To summarise, the quality of doctor-patient relationships continued to be associated with health service characteristics and with characteristics of patients who displayed sociocultural similarities with their doctors. This points to the importance of developing cultural competence among doctors, as well as better-quality organisation of PHC, so as to produce significant impact on the doctor-patient relationship and thus on the quality of care offered.
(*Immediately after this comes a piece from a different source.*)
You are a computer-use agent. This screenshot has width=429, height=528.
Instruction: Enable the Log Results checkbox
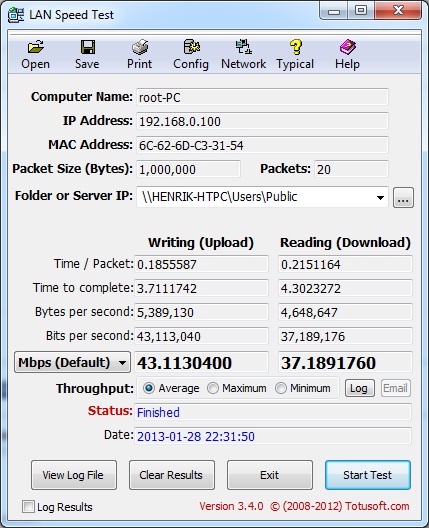(28, 506)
This was the first study to use doctor-patient relationship quality categories based on PDRQ-9 scores. This enabled the results to be understood more simply and intuitively, because doctor and patient characteristics were associated with a quality category (rather than a quality score), which also made it easier to communicate the conclusions. The fact that the sample is national confers greater external validity on the results. As this was a cross-sectional study, no causal inferences can be drawn with regard to the factors found; these will have to explored in greater depth in further research with appropriate methodologies. Neither were the covariables included intended to exhaust all important possibilities. Other factors not studied here may be involved, offering other research possibilities. The study was conducted with data collected in 2016. Although the doctor-patient relationship tends to be relatively stable over time, sociodemographic or cultural changes since then may affect interpretation of the results in the present context.
The doctor-patient relationship is a key component of care quality, so the point where it forms part of health system quality indicators and evaluation and performance pay mechanisms. Researchers, practitioners and managers will be able to use the results of this study to extend discussion of the influence of doctor, patient and health care service characteristics on the quality of doctor-patient relationships. That will make it possible to develop professional and health service improvement initiatives to reduce inequities and offer person-centred care that respects individual needs, characteristics and values.